Engineering Contradictions & Design Principles
Engineering Contradiction Analysis
1Measurement precision
If traditional forward indexing key frame selection is used, then the SLAM algorithm runs efficiently with standard computation, but key frames near inflection points of curve motion trajectory are missed leading to large accumulative errors
Solution Approach 1:
The patent introduces inverted indexing that processes image frames in reverse order (from newest to oldest) in addition to the traditional forward indexing. This bidirectional approach ensures that key frames near inflection points are not missed, as the inverted indexing can detect trajectory changes that forward indexing alone might overlook, thereby improving positioning accuracy and key frame selection reliability
Solution Approach 2:
The patent adds a temporal dimension to key frame selection by implementing both forward and inverted indexing strategies. This creates a multi-dimensional verification system where key frames are selected based on both forward progression and reverse verification, ensuring that inflection points are captured from multiple temporal perspectives, thus improving measurement precision without sacrificing reliability
2Reliability
If both point features and line features are extracted for pose estimation, then enough image features are obtained for reliable results, but redundant features and unnecessary computation occur in densely textured scenes
Solution Approach 1:
The patent applies local quality by adaptively selecting feature types based on scene characteristics.
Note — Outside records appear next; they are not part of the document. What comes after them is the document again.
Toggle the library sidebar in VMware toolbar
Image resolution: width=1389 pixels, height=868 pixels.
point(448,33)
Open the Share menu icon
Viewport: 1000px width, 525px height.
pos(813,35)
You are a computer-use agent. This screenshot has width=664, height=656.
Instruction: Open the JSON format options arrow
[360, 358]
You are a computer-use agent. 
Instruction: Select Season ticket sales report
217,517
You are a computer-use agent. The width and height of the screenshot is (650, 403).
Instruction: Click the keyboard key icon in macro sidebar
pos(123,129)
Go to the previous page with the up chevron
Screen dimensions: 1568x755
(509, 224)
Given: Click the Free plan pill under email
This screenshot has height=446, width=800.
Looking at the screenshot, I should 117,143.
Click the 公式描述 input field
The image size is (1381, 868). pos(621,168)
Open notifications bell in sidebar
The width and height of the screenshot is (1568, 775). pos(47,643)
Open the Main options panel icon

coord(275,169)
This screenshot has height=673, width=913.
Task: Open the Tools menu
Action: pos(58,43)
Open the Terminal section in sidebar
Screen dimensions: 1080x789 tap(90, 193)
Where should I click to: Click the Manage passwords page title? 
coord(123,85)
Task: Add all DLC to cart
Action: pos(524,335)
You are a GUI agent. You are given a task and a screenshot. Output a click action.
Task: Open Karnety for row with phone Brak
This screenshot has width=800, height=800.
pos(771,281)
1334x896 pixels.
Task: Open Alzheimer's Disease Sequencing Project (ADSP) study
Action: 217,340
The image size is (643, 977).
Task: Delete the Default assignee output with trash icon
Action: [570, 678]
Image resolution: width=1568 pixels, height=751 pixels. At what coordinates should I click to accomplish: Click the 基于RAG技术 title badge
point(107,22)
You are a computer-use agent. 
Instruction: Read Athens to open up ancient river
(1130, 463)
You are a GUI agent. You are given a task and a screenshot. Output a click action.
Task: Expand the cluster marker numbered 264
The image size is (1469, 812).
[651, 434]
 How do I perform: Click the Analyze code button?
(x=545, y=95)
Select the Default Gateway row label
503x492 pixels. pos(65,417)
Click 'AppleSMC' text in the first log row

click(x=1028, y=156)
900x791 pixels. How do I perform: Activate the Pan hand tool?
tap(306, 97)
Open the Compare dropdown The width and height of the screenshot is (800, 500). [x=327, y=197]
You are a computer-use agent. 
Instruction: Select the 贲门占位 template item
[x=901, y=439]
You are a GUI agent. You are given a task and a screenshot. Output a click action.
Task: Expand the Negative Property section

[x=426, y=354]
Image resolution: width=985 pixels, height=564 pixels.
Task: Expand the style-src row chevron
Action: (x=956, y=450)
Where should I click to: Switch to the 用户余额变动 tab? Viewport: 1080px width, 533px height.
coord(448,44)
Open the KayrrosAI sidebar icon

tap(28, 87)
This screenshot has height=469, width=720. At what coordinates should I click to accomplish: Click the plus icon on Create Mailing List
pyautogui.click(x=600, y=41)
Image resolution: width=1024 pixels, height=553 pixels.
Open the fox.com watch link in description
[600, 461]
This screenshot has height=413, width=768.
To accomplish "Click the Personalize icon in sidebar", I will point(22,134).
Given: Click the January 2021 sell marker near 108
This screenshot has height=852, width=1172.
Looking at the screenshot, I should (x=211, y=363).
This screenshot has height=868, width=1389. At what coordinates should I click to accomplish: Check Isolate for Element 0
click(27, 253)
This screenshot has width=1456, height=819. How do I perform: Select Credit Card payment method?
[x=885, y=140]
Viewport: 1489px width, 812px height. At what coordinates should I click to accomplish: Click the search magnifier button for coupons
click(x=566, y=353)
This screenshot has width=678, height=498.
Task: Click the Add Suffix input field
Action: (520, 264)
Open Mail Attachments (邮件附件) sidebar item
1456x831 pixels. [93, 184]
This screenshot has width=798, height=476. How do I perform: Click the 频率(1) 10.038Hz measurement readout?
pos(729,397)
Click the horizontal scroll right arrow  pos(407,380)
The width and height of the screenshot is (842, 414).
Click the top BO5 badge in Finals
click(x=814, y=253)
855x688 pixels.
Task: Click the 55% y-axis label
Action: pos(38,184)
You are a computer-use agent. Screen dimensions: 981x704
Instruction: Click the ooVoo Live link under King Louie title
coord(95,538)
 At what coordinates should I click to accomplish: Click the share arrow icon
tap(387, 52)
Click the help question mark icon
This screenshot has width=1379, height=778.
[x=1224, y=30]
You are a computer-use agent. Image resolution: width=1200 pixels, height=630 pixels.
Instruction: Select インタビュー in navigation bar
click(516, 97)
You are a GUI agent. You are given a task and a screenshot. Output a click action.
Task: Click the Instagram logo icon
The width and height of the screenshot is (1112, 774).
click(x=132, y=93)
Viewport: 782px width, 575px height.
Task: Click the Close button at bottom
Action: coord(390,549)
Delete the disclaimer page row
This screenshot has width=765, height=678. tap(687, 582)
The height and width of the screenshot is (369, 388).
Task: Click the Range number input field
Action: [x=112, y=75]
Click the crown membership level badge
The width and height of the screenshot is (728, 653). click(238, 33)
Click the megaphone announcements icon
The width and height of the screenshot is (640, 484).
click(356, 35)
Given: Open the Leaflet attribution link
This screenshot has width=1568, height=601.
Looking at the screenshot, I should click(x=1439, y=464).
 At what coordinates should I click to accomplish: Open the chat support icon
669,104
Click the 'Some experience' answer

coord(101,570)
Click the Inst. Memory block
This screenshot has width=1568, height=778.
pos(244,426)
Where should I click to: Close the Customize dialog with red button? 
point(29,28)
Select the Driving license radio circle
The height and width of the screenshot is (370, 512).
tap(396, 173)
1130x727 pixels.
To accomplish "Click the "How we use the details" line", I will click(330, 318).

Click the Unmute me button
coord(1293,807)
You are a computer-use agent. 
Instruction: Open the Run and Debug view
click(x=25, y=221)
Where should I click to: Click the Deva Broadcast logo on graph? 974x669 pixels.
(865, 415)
In densely textured scenes where point features provide sufficient information, only point features are extracted. In scenes lacking sufficient point features, line features are added. This localized adaptation of feature extraction strategy maintains pose estimation reliability while improving processing efficiency by avoiding redundant feature extraction
Solution Approach 2:
The patent dynamically changes the feature extraction parameters based on scene texture density. When the scene is determined to be densely textured, the system switches to point-feature-only mode. When the scene lacks sufficient texture, it switches to combined point and line feature mode. This parameter change strategy optimizes the balance between reliability and productivity by matching feature extraction complexity to scene requirements
Data Source
AI summary
A closed-loop detecting method using an inverted index-based key frame selection strategy, storage media and apparatus are provided. The method includes following steps: step I: acquiring image information at a current position, processing the image information to extract corresponding image features therefrom and solve a camera pose; step II: capturing image features successively during movement of a robot, as consecutive image frames, performing, on the consecutive image frames, an indexing, in which the inverted index-based key frame selection strategy is introduced into a key frame selection strategy to supplement key frames which are prone to be missed in a conventional forward indexing during a curvilinear movement of the robot; and step III: performing closed-loop detection and correction of accumulative errors based on image features carried by key frames.